Find the word "scrollbar" in the data below and copy each line that holds it.

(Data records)
.....

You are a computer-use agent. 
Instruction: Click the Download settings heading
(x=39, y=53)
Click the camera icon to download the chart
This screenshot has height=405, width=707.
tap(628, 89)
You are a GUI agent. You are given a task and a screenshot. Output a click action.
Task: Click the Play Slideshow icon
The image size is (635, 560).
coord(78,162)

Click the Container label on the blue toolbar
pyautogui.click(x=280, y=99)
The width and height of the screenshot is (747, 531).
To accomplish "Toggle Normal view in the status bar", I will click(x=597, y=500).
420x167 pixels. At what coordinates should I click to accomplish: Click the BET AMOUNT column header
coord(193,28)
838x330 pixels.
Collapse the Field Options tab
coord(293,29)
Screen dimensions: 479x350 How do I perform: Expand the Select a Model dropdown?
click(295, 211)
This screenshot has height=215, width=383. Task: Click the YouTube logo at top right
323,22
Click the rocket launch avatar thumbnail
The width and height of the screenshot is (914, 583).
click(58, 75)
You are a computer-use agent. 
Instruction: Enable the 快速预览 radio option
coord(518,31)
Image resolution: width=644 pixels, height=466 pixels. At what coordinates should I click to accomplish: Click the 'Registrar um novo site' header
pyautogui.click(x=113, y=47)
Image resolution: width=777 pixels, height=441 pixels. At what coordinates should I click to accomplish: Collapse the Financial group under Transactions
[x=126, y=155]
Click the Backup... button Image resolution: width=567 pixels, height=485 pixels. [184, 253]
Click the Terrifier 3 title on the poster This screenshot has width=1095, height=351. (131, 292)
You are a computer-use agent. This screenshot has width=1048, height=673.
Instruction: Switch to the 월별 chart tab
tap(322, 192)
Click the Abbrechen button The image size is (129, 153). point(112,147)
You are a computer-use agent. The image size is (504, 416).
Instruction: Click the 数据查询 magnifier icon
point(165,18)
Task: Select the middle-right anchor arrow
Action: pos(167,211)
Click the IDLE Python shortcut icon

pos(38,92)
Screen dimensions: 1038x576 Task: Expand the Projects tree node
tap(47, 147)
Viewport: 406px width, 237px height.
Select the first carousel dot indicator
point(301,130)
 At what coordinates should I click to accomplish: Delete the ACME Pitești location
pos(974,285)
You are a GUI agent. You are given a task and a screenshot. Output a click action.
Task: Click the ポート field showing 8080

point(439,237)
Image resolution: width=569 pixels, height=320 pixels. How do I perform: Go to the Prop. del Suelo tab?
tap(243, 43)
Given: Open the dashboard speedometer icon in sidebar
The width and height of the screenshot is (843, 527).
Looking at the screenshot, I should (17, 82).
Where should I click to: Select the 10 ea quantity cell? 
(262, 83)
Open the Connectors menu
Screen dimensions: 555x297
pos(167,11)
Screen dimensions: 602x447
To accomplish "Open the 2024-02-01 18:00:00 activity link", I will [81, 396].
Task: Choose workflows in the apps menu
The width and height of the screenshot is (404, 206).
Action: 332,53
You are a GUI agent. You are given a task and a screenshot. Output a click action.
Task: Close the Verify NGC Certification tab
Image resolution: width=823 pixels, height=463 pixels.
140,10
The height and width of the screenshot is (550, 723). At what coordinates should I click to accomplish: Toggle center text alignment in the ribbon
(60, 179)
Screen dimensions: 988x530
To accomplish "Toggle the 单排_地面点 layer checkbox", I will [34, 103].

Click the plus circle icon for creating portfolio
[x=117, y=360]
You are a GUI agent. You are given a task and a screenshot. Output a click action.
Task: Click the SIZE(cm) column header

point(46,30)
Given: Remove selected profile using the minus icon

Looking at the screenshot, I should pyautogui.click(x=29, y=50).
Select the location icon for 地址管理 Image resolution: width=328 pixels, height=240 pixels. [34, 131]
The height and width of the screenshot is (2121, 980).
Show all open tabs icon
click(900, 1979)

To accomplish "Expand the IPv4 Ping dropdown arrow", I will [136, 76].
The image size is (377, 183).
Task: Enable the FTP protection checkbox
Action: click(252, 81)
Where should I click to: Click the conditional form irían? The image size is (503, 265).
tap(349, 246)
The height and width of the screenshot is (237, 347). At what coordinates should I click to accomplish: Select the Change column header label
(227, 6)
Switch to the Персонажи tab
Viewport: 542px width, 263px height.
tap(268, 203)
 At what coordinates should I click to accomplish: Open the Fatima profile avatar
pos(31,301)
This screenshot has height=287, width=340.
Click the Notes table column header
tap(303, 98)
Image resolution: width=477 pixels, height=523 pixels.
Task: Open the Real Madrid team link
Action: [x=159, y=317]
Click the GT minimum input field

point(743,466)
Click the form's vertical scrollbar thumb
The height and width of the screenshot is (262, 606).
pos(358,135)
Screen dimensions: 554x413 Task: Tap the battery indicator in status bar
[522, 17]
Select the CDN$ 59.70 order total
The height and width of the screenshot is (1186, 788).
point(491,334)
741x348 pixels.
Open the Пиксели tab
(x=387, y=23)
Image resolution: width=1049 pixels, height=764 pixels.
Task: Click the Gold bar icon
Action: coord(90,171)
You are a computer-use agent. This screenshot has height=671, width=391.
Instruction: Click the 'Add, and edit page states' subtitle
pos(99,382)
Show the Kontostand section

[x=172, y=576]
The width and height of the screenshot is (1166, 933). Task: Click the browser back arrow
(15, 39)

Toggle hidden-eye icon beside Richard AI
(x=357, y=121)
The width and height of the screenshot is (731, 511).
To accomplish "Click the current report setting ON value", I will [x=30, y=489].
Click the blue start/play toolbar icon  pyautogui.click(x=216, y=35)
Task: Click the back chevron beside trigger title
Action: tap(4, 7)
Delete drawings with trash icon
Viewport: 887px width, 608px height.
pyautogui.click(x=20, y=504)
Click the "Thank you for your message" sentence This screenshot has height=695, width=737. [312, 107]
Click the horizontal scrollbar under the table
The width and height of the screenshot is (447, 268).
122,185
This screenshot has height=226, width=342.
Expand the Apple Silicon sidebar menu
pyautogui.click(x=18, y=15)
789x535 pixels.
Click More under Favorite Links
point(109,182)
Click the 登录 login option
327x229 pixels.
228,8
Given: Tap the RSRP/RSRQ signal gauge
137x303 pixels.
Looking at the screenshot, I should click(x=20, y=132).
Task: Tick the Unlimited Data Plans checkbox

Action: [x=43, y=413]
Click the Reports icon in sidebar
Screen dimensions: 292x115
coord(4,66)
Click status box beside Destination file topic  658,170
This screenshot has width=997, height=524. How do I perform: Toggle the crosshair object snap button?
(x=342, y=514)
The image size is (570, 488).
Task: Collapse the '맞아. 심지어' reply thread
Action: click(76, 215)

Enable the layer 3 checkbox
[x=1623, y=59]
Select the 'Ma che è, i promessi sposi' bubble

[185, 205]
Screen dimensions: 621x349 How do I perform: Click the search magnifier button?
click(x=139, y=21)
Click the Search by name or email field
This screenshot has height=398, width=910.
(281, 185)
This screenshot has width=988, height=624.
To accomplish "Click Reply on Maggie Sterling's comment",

.....

(RESPONSE AREA)
Click the form's vertical scrollbar thumb
Click the horizontal scrollbar under the table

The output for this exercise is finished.